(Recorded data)
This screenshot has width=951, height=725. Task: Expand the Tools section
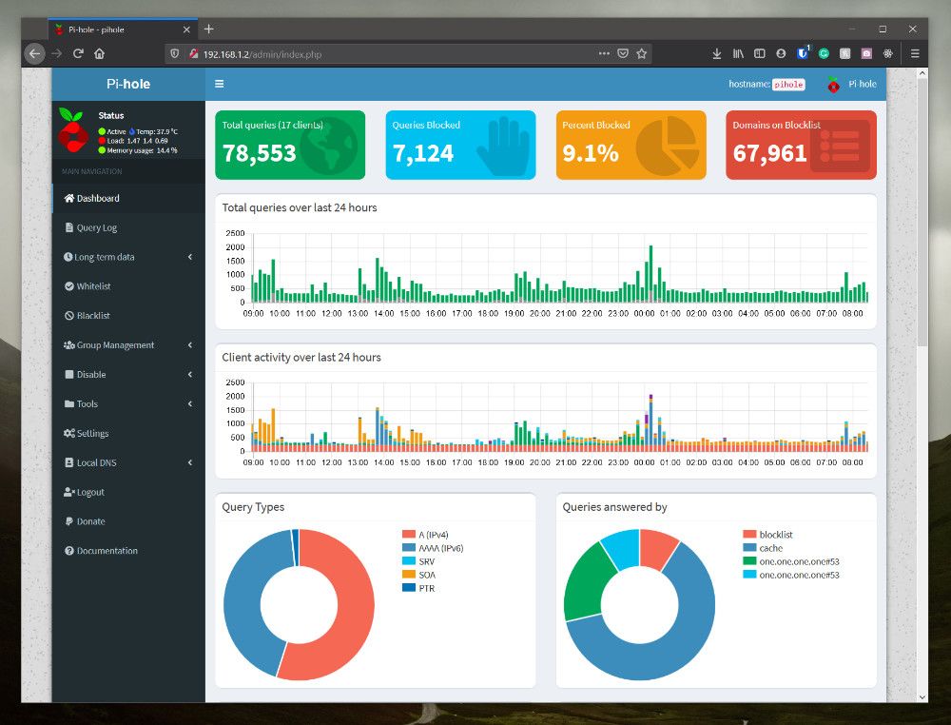coord(86,403)
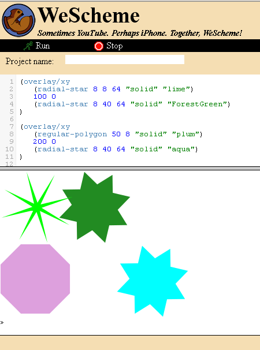Click the aqua star output image
Viewport: 260px width, 350px height.
153,281
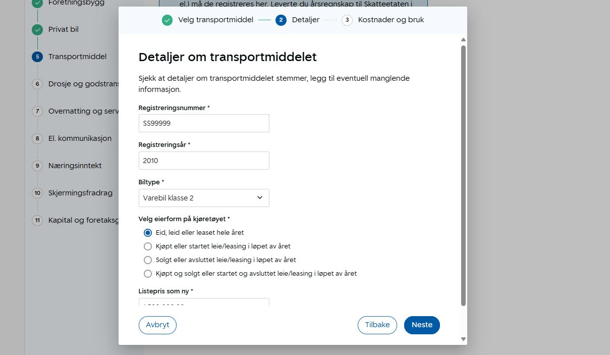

→ **What to do**
What is needed is a word-for-word restatement of the entries, minus any pictures.

→ **Answer to this exercise**
This screenshot has width=951, height=725. Task: Expand the Tools section
coord(86,403)
Click the aqua star output image
Viewport: 260px width, 350px height.
153,281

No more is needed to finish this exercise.